Input data section start

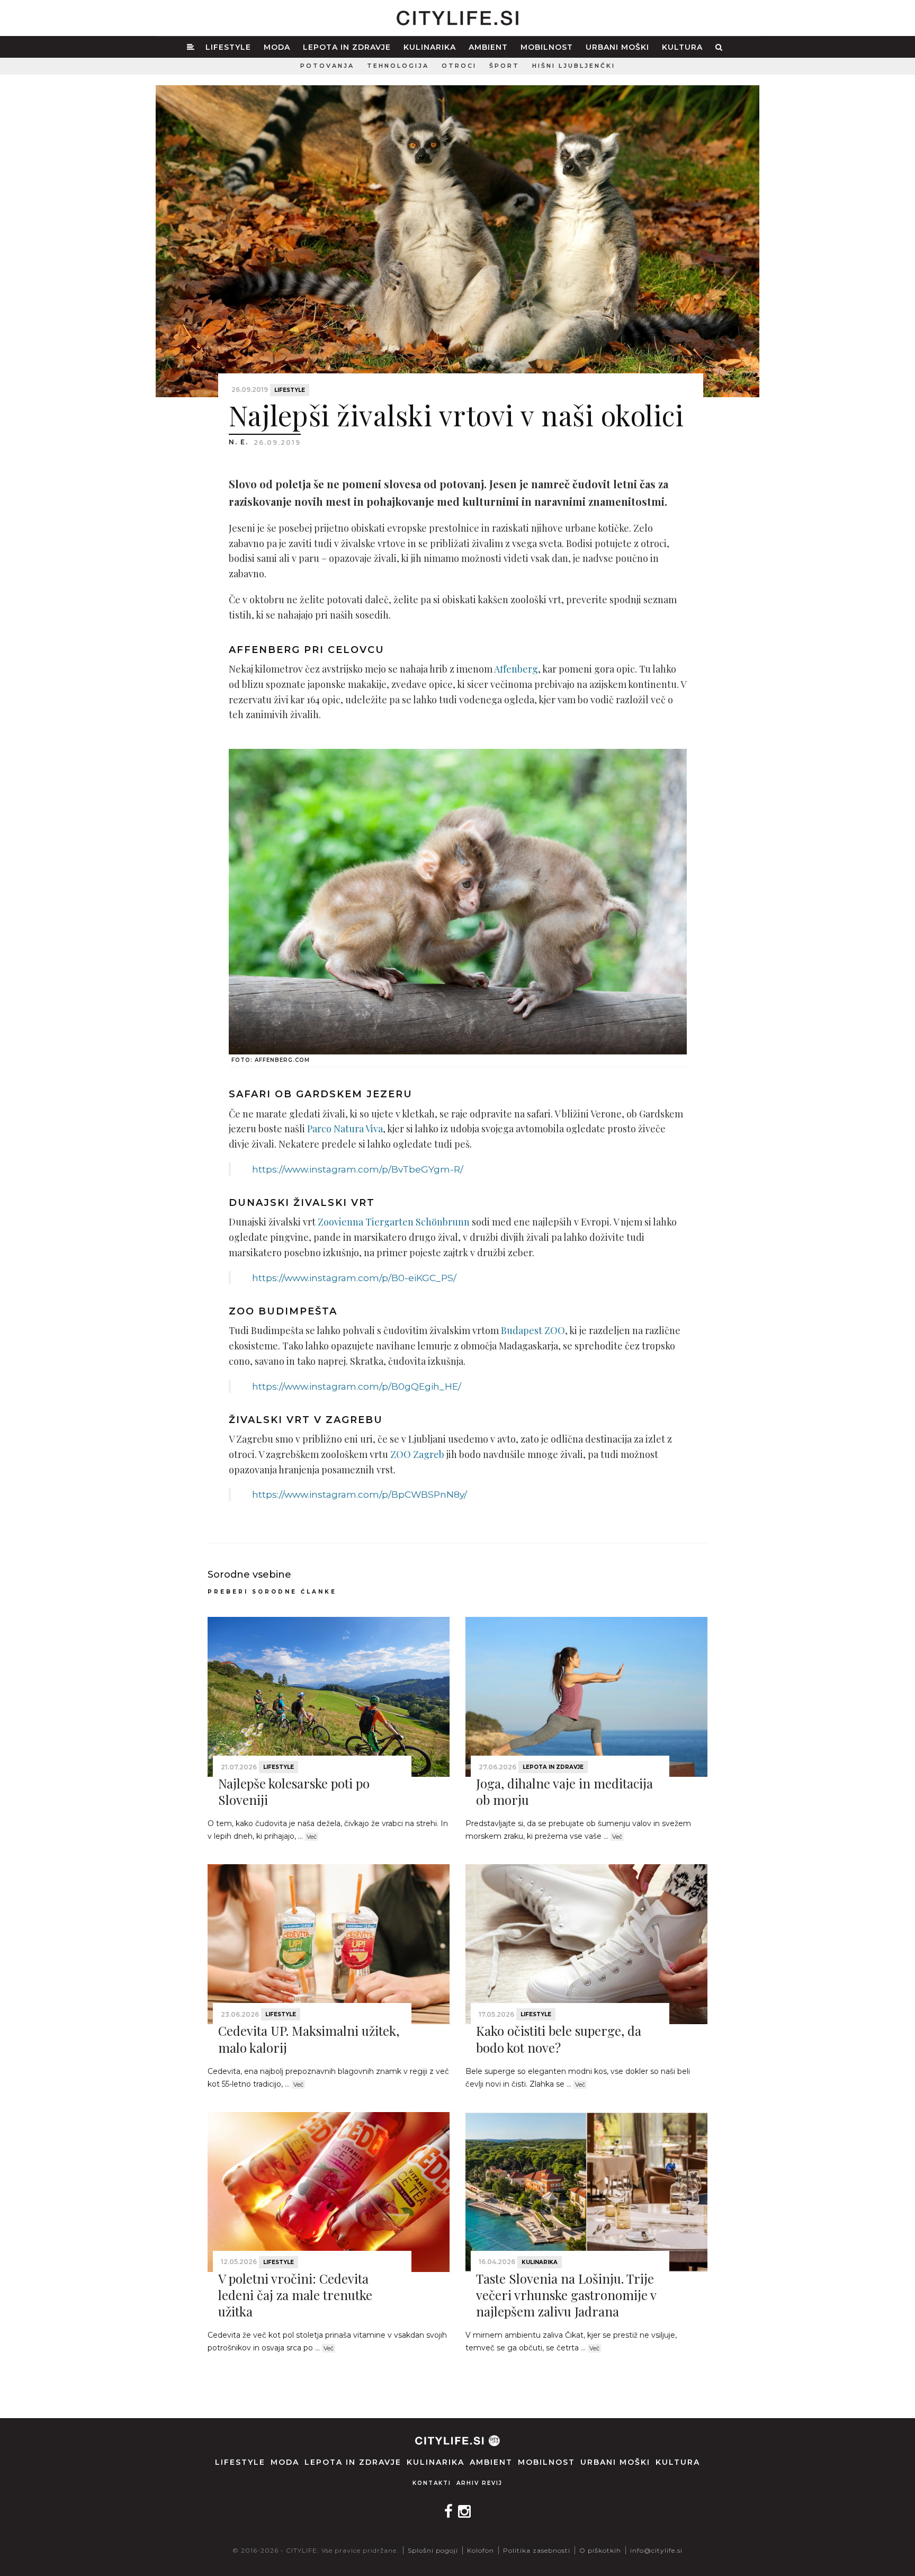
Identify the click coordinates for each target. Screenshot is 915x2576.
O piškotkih (600, 2550)
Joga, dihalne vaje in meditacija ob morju (564, 1791)
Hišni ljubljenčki (573, 65)
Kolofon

Input data section end

◆ Your task ◆
Strip the images and reproduce the remaining records precisely.

◆ Answer below ◆
Identify the click coordinates for each target. Screenshot is 915x2576.
O piškotkih (600, 2550)
Joga, dihalne vaje in meditacija ob morju (564, 1791)
Hišni ljubljenčki (573, 65)
Kolofon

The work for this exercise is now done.